==== QUOTED PASSAGE
Updated: Aug 12, 2020

Individual Coverage Health Reimbursement Accounts (ICHRA) are a specialized type of HRAs, that allow employers to reimburse, among a variety of medical expenses, individual health insurance premiums (as well as dental, vision and other exempted benefits). The program was made available by legislation on January 1st, 2020. You can read more at gonewedge.com/ICHRA


With the background out of the way, what makes an ICHRA a unique risk-transfer mechanism for the self-funded market, is the ability to offer the ICHRA to specific classes of an employer population.


So let's walk through what this might mean for a 1000 person company with 800 employees enrolled on their major medical plan.
========
* TASK A:
Sum up the passage on Individual Coverage Health Reimbursement Accounts in two sentences.
* TASK B:
From the passage on Individual Coverage Health Reimbursement Accounts, print everything from "With the background" down to "major medical plan.".
* TASK C:
Proceed with the passage on Individual Coverage Health Reimbursement Accounts, starting right after its last sentence.
==== COLLECTED DATA
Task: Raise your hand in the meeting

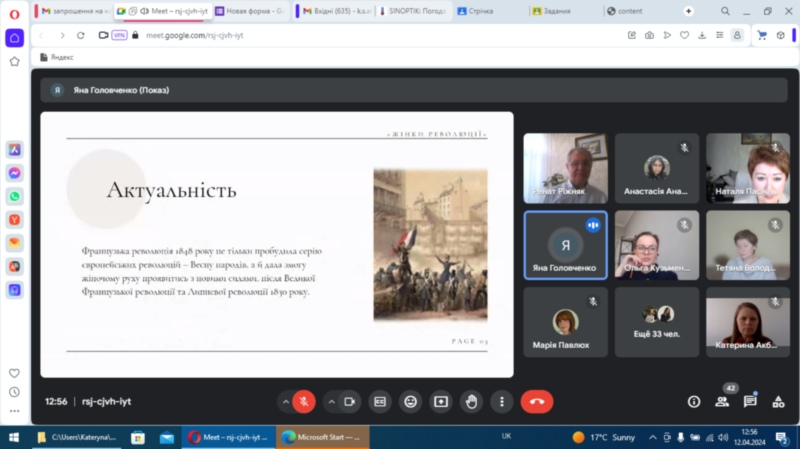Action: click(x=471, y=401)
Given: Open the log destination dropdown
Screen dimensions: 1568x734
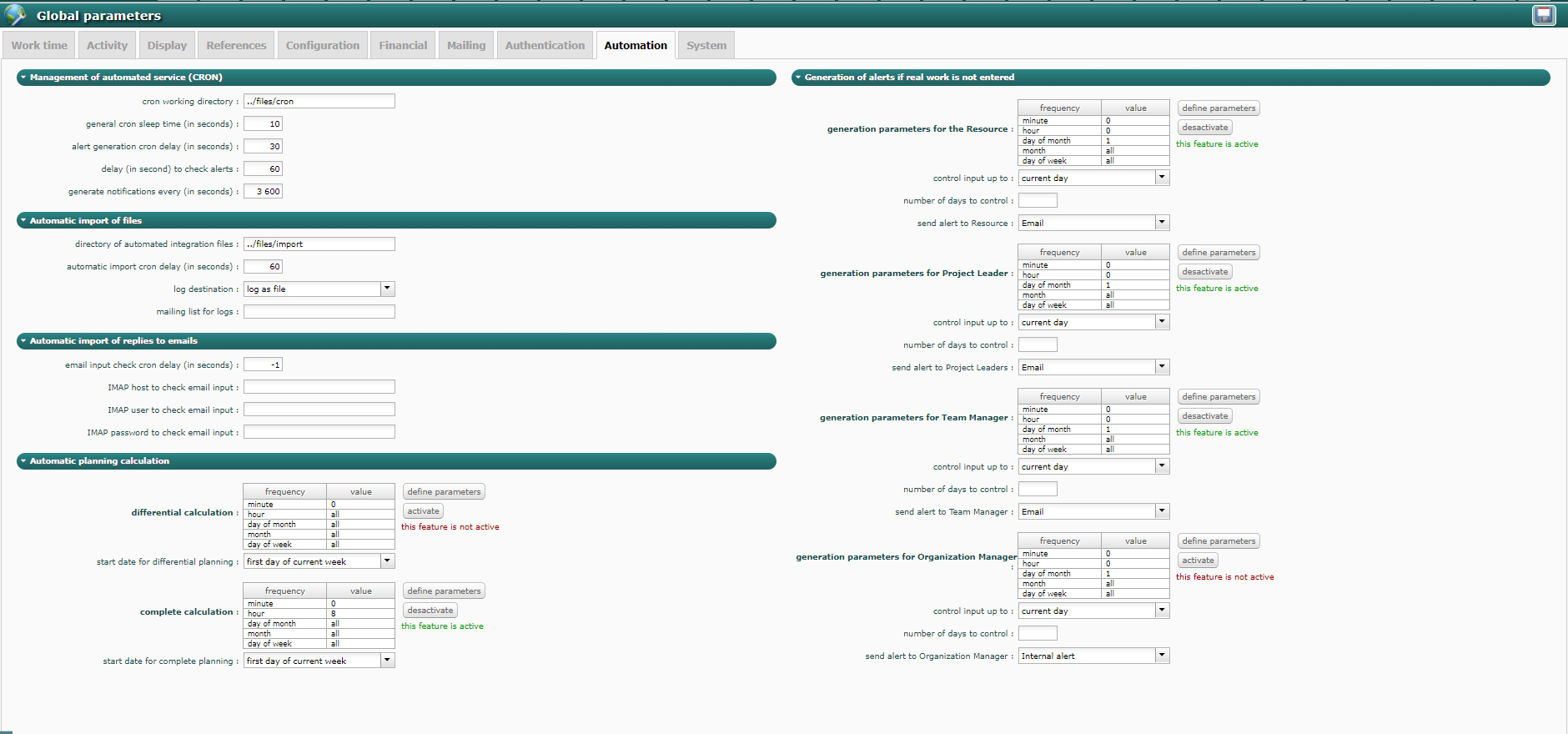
========
* TASK OUTPUT A:
An ICHRA is a specialized type of HRA, made available by legislation on January 1st, 2020, that lets employers reimburse individual health insurance premiums along with a variety of medical expenses and other benefits such as dental and vision. What makes it a unique risk-transfer mechanism for the self-funded market is that employers can offer it to specific classes of their employee population.

* TASK OUTPUT B:
With the background out of the way, what makes an ICHRA a unique risk-transfer mechanism for the self-funded market, is the ability to offer the ICHRA to specific classes of an employer population.


So let's walk through what this might mean for a 1000 person company with 800 employees enrolled on their major medical plan.

* TASK OUTPUT C:
  • 60% of claims cost comes from 2 of 10 locations

  • At these 2 locations, there are 160 employees enrolled in the plan

The employer would initially save:

  • Claims cost - variable cost

  • Stop loss premium - fixed cost

  • Administration premium - fixed cost

The employer would then spend:

  • ICHRA contribution - roughly to stop loss premium

  • ICHRA administration fee - similar to self funded administration premium

The employer would then net save: 60% of claims cost.


So, what could an ICHRA do for a self-funded major medical plan? Save claims cost, give over 90% of employees equal or better coverage, and lower long-term year over year renewal costs.